Selon M. King, le gouvernement a engrangé 34 millions de dollars avec la taxe carbone l’an dernier, mais les remises se sont élevées à 70 millions en tenant compte des versements et de divers programmes, dont celui sur les thermopompes gratuites.

Le ministre de l’Environnement, Steven Myers, explique que son gouvernement veut réduire les émissions de carbone tout en évitant que les gens meurent de froid dans leur propre maison.

La députée verte Hannah Bell a déclaré que les gens méritent d’avoir les moyens de nourrir leur famille, et que le gouvernement les en empêche.
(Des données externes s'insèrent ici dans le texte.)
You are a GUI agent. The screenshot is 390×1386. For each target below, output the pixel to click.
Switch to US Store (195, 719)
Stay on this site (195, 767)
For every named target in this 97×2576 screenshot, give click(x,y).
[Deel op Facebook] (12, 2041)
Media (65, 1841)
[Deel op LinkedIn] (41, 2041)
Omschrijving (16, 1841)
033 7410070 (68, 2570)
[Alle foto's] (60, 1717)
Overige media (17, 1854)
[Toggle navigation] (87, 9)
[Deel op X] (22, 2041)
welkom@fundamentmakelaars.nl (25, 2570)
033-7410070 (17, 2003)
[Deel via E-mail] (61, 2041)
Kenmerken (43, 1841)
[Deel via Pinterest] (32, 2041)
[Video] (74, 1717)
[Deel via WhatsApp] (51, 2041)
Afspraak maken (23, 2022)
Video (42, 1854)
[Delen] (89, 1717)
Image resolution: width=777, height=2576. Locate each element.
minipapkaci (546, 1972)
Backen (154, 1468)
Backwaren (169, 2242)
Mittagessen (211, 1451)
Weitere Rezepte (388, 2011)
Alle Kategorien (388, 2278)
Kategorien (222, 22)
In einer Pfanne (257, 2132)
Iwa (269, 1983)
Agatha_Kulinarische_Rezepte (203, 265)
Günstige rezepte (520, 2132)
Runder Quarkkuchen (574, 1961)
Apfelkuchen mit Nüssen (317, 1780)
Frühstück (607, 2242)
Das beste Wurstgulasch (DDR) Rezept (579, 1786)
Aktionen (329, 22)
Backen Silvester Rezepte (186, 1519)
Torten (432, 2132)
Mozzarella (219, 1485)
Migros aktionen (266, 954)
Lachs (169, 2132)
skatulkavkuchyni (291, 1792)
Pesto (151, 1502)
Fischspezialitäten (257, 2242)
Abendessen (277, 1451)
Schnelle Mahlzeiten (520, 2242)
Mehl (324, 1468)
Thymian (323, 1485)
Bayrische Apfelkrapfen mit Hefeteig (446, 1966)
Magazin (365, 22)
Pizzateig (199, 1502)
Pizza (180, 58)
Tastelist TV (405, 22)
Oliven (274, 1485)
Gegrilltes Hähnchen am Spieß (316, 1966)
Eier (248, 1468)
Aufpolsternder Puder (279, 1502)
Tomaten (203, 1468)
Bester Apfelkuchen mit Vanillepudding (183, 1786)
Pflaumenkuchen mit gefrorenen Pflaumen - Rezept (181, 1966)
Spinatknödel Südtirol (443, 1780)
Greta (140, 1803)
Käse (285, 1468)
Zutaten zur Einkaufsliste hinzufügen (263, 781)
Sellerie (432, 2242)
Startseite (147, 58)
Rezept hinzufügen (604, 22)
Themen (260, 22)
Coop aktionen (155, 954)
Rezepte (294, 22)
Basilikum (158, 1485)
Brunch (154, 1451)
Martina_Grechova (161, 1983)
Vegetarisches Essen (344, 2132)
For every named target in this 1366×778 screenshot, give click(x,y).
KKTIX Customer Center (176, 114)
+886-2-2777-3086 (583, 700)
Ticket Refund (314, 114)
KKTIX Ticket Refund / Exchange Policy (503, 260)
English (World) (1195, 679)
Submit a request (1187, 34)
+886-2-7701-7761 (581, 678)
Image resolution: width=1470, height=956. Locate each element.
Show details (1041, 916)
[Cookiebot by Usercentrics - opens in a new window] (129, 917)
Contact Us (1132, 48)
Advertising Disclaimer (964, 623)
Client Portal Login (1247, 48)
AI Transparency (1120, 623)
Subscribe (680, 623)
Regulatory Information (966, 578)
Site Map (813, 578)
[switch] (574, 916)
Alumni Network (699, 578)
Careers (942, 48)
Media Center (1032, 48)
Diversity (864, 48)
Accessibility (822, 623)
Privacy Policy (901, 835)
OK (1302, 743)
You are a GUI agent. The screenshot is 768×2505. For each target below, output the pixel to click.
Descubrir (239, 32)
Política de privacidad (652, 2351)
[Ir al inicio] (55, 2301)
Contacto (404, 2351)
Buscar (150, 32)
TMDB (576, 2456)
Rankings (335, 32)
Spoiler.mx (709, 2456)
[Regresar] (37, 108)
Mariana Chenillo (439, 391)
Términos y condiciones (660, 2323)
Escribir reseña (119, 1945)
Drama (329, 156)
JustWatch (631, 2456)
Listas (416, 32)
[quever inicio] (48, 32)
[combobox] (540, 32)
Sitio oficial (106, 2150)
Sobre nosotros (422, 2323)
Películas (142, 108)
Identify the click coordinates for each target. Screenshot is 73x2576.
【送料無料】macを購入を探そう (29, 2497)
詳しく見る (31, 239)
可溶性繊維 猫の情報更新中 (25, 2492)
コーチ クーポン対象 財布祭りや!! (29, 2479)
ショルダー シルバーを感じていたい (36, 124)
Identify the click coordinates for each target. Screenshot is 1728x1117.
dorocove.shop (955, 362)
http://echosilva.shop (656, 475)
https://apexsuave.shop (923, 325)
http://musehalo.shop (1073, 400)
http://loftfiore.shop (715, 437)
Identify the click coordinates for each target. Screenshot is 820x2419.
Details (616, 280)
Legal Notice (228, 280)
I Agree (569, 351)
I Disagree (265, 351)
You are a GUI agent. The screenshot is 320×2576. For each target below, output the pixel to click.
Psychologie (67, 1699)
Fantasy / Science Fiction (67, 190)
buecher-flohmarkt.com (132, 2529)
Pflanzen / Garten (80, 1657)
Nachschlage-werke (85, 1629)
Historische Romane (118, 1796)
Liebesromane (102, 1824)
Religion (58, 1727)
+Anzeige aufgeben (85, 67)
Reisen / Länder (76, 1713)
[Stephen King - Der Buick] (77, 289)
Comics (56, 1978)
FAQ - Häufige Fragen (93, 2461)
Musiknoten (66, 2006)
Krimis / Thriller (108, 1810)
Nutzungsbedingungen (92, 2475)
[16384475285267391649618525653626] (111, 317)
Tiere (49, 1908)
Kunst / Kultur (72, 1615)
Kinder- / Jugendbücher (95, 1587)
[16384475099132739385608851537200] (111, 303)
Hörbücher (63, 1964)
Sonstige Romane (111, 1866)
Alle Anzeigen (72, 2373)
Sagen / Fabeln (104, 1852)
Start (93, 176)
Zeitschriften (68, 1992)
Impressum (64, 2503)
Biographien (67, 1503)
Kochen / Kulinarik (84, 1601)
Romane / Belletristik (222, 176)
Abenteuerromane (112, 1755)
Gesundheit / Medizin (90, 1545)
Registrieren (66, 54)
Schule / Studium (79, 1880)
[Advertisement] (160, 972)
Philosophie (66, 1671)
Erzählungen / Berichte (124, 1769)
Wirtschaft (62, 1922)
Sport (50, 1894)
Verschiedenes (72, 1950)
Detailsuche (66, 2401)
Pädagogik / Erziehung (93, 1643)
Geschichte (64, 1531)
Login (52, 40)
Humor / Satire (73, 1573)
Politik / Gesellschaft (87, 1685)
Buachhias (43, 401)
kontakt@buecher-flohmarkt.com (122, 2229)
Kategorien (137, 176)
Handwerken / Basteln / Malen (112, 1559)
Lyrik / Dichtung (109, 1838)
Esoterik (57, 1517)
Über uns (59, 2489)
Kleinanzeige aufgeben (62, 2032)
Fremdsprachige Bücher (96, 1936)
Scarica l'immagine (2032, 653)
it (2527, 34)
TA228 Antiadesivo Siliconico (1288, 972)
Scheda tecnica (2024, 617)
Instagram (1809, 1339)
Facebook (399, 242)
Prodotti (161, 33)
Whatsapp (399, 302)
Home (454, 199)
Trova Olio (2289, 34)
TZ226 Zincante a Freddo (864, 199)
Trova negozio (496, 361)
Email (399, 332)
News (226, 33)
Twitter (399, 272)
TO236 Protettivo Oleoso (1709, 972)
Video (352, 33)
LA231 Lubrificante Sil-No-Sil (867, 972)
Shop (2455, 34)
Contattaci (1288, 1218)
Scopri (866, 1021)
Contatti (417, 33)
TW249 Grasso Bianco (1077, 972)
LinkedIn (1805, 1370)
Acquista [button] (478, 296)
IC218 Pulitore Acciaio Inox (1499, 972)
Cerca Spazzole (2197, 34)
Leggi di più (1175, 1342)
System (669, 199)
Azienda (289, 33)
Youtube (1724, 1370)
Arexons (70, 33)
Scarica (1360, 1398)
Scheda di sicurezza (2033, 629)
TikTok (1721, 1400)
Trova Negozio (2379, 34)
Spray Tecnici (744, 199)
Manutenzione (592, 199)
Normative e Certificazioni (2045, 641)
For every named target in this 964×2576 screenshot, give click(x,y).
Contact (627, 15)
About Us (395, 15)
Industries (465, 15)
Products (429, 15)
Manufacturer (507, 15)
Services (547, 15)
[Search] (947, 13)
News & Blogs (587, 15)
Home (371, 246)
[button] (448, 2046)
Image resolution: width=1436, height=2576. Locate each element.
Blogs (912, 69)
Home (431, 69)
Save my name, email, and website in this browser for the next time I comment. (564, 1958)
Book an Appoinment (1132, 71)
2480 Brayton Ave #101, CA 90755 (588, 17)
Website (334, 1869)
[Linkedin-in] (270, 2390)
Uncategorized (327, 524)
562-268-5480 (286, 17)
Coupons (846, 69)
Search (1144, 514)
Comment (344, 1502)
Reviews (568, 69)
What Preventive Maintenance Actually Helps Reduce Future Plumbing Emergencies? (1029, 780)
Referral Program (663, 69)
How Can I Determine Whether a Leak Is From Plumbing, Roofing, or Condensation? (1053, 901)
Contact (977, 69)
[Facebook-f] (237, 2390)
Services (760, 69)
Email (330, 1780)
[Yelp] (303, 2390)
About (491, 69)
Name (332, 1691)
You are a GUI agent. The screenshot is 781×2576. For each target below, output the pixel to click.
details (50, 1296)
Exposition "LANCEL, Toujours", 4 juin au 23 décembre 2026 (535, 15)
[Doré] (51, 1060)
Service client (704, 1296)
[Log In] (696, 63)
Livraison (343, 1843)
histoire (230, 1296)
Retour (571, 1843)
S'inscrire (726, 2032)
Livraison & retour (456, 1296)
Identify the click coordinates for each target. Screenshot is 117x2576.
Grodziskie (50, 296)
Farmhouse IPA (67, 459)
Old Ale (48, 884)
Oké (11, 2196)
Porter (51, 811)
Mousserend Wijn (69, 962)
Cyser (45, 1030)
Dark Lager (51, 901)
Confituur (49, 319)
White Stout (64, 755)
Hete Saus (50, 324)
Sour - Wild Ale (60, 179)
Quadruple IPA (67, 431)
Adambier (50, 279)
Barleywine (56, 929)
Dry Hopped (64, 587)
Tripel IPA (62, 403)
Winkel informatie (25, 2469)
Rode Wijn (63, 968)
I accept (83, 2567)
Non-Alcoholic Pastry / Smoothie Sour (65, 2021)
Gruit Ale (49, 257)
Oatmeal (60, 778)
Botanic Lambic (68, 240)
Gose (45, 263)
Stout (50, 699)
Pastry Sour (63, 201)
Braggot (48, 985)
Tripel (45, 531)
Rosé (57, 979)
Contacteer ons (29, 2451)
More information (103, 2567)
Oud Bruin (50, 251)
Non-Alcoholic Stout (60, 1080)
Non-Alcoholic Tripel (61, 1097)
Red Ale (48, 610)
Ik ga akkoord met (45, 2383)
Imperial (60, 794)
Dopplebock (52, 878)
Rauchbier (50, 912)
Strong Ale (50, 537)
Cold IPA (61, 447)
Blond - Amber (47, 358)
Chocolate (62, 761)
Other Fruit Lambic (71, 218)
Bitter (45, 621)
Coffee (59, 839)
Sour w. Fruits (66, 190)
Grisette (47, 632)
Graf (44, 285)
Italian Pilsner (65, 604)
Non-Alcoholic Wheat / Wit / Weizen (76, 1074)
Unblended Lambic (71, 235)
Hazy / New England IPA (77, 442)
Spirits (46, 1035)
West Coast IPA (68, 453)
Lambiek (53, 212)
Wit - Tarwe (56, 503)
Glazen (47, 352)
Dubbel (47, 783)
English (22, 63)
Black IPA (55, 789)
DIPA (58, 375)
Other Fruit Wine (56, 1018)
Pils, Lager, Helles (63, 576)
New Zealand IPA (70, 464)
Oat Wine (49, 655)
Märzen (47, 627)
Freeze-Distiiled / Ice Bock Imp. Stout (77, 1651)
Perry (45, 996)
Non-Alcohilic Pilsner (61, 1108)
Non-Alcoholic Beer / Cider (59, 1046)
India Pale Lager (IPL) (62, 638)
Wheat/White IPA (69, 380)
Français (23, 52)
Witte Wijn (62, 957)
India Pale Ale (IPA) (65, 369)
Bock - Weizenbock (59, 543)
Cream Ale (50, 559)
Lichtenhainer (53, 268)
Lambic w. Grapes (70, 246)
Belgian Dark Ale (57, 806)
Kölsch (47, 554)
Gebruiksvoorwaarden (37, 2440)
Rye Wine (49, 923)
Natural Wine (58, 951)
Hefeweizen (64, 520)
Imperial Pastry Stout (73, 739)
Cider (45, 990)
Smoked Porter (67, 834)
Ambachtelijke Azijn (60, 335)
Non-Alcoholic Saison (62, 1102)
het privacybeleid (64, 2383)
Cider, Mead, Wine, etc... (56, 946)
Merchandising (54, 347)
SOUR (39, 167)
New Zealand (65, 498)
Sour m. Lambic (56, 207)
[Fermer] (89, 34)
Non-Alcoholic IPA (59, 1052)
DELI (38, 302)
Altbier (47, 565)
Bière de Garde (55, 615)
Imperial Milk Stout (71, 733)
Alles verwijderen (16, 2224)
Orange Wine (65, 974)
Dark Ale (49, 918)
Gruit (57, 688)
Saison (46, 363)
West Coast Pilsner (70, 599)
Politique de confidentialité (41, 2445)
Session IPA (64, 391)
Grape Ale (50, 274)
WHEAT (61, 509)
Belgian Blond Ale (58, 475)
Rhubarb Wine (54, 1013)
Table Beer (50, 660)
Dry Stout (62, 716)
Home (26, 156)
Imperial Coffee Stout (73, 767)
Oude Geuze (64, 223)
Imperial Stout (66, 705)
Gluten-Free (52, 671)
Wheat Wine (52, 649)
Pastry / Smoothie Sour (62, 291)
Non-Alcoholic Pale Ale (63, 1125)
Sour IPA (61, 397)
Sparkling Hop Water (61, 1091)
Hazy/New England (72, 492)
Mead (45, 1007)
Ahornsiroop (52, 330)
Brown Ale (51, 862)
Toujours pas d’accord sur un nouveau plan

Le mazout échappe à la taxe carbone dans la province jusqu’au 1er avril 2023. Le gouvernement, qui souhaite prolonger l'exemption, indique qu’environ trois quarts des foyers sont encore chauffés au mazout. Il se heurte jusqu’à présent au refus d’Ottawa.

Si la taxe carbone s’applique au mazout le 1er avril prochain, elle fera augmenter de 16 ¢ le prix du litre qui s'élève en ce moment à 1,88 $.

Dennis King ne veut pas dévoiler sa récente proposition de tarification parce que les négociations avec Ottawa se poursuivent.

Nous n’avons pas encore d’accord, affirme Dennis King. Nous demandons au gouvernement fédéral de prolonger l’exemption sur le mazout pour les gens injustement punis parce qu’ils n’ont pas d’autres options ici.